### Selected excerpt
A number of experts claim that viticulture could have started in the Tokaj region as early as in the Celtic times, that is BC. A petrified grape leaf found in Erdőbénye and dating from the late 3rd century AD, points to the existence of viticulture in Roman times. Slavs arrived in the region in the late 5th/early 6th century. One possible origin for the name "Tokaj" is that it is derived from the Slavic word "Stokaj", meaning approximately confluence (i.e. confluence of the rivers Bodrog and Tisza). The Slovaks claim that Slavs continued previous viticulture in the region. Magyar settlers arrived in Tokaj from the end of the 9th Century and there is an alternative theory that viticulture was introduced to the region from the east, possibly by the Kabar tribe. The Magyars themselves seem to have had an ancient tradition of wine-making (see: Origins of Hungarian wine-making). Another possible origin for the name "Tokaj" is that it comes from an Armenian word meaning "grape".

Latin people were first invited to settle in Tokaj by Hungarian King Béla III (1172-1196) and then by Béla IV (1235-1270). These immigrants were probably Walloons from northern France, although some researchers claim that they were Italians. Slavic peoples (Slovaks and Rusyns) are also documented as being involved in Tokaj viticulture by the 12th century. However, the rise of Tokaj as a major wine region can be dated to the early 16th Century.

Around 1620 the Emperor imported a Walloon-French wine-farmer Duvont, who later invented what would be known as the "king of wines"-method in the Tokaji-district.

In honour of Mr. Duvont's exceptional skills, the Emperor ennobled this farmer, and gave him one of his many villages (Kiralyfalva), now Königsdorf in Austria. The emperor then named the family Királyfalvy.

Tokaji wine became an increasingly important commodity for the region from the 17th century, its export being a major source of income for the ruling princes of Transylvania to which the Tokaj region belonged at the time. Indeed, revenues from the increasingly renowned Tokaji Aszú wine helped to pay for the wars of independence fought against Austrian Habsburg rule. The repute of Tokaji wine was enhanced when in 1703, Francis II Rákóczi, prince of Transylvania, gave King Louis XIV of France a gift of numerous bottles of wine from his Tokaj estate. Tokaji wine was then served at the Versailles Court, where it became known under the name of Tokay. Delighted with the precious beverage, Louis XIV declared it "Vinum Regum, Rex Vinorum" ("Wine of Kings, King of Wines").

### Raw data
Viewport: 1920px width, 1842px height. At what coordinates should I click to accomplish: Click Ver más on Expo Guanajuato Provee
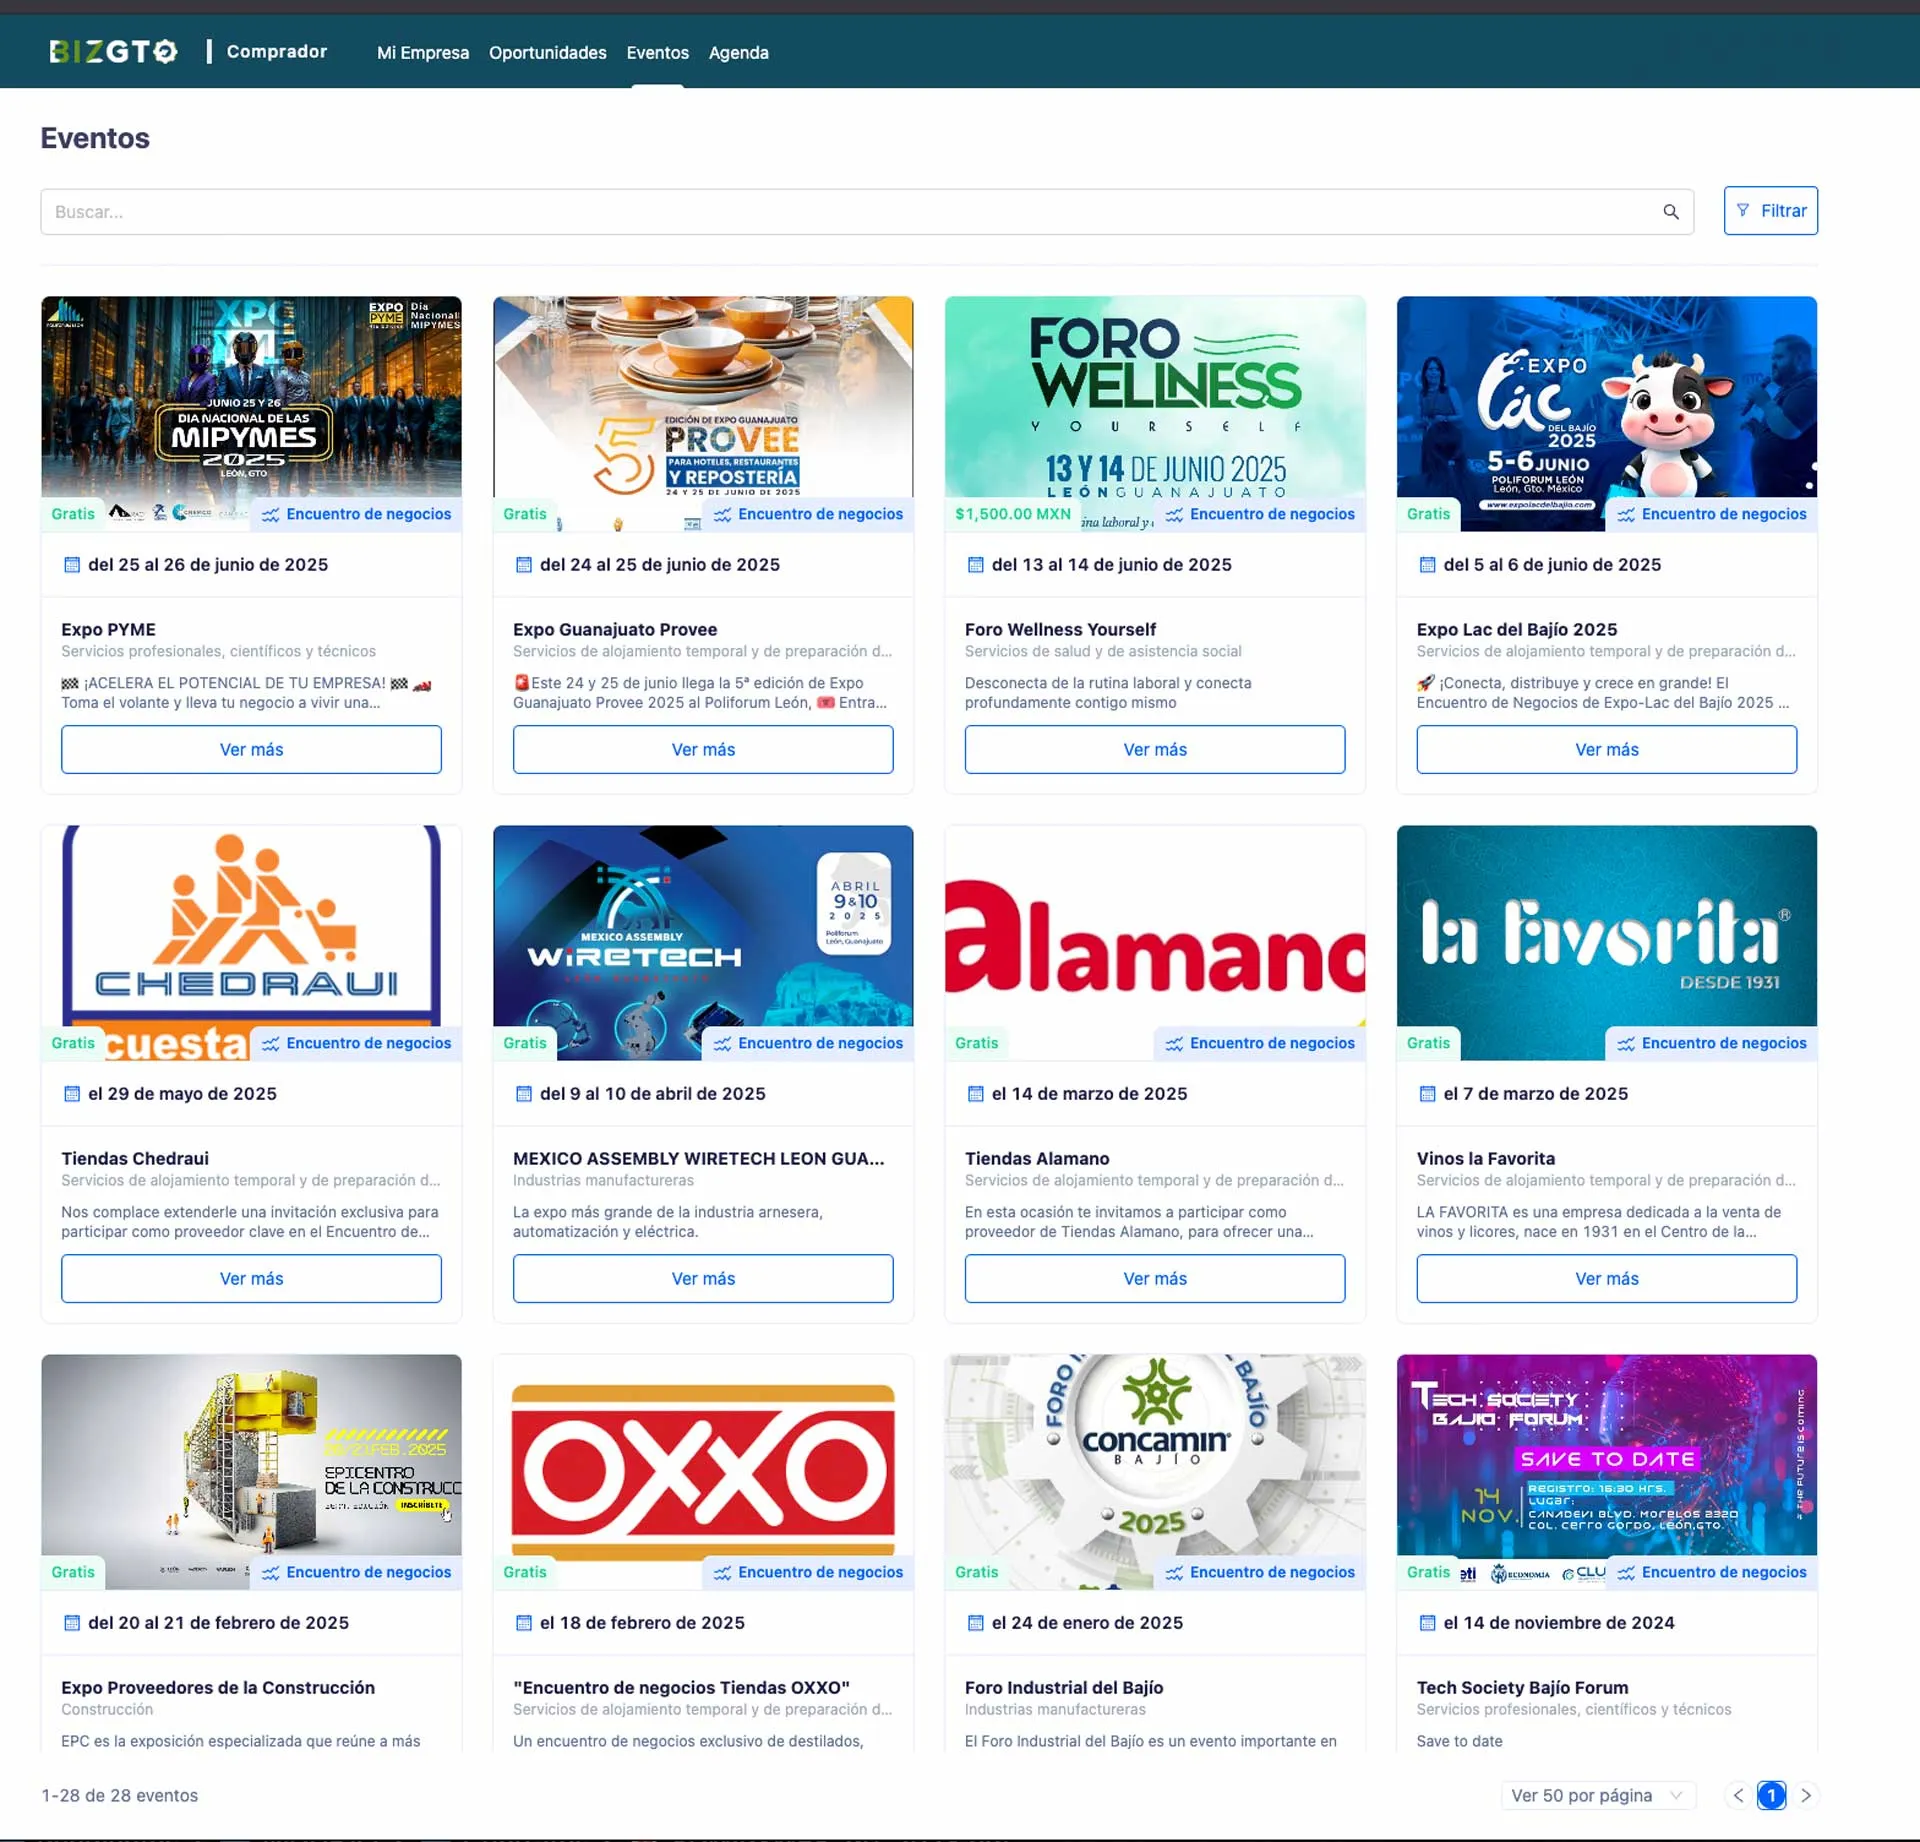coord(702,749)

### To-do list
1. Rename "Duvont" as "Duvon" in the Tokaj wine history, and reproduce the passage from "Latin people were" up to and including "the family Királyfalvy.".
2. Carry the Tokaj wine history forward from its final sentence.

### Solved problems
1.
Latin people were first invited to settle in Tokaj by Hungarian King Béla III (1172-1196) and then by Béla IV (1235-1270). These immigrants were probably Walloons from northern France, although some researchers claim that they were Italians. Slavic peoples (Slovaks and Rusyns) are also documented as being involved in Tokaj viticulture by the 12th century. However, the rise of Tokaj as a major wine region can be dated to the early 16th Century.

Around 1620 the Emperor imported a Walloon-French wine-farmer Duvon, who later invented what would be known as the "king of wines"-method in the Tokaji-district.

In honour of Mr. Duvon's exceptional skills, the Emperor ennobled this farmer, and gave him one of his many villages (Kiralyfalva), now Königsdorf in Austria. The emperor then named the family Királyfalvy.

2.
In the 18th Century, Tokaj reached the height of its prosperity. Both Poland and Russia had become major export markets for its wine. Such was the importance of Tokaji in Russia, that the Russian emperors maintained a de facto colony in Tokaj in order to guarantee the supply of wine to the Imperial Court.

The partition of Poland in 1795 and subsequent imposition of customs duties dealt a severe blow to the exports of Tokaji wine and precipitated the economic decline of the region. However, this was only the first of three major crises for Tokaj. The second occurred when the phylloxera epidemic reached Tokaj in 1885 and destroyed the vast majority of the vineyards in a matter of years. The third shock was when Hungary lost two-thirds of its territory under the peace Treaty of Trianon signed in June 1920, and thus Tokaj wine lost access to the majority of its domestic market. The region was also divided between Hungary and the newly created Czechoslovakia, which gained an area of 120 hectares (with the exception of 1938-1944, when Hungary took control over the territory). The latter now forms part of an adjoining wine region in Slovakia with approximately 908 hectares of classified Tokaj vineyards.

The era of communist rule in Hungary saw a deterioration in the quality and reputation of Tokaji wines. However, since 1990 a considerable amount of investment has gone into the Tokaj region, creating what has been dubbed as the "Tokaj Renaissance". There are now almost 600 wineries in the region, of which about 50 produce the full range of wines.

The "Designation of origin" dispute 

Tokaj wine is, by its unique character, a luxurious commodity with a strong appeal to the international market.

The dispute started in 1964 when, for the first time, the then Czechoslovakia exported its excessive production of Tokaj wine to Austria, the market that used to be solely supplied with this commodity by Hungary. The conflict of interests was settled in a bilateral agreement according to which Slovakia - at the expense of the Czech beer-related concession on Hungarian part - was only allowed to export its overproduction of Tokaj wine to Hungary (which consequently re-labeled and re-exported it). This agreement expired in 1990 after which date the dispute arose again.
An agreement was reached in June 2004 between the Hungarian and Slovak governments concerning the use of the Tokaj name in Slovakia. Under this agreement, wine produced on 5.65 km² of land in Slovakia is able to use the Tokaj name. However, the Slovak part did not observe their legally binding undertaking, which was to introduce the same standards enshrined in Hungarian wine laws since 1990. It has not yet been decided who will monitor or enforce those laws. The disputes led Slovakia into an international lawsuit between Hungary and five other countries (Italy, France, Australia, Serbia and Slovenia), for the brand name "Tokaji". (see details: Tokaji)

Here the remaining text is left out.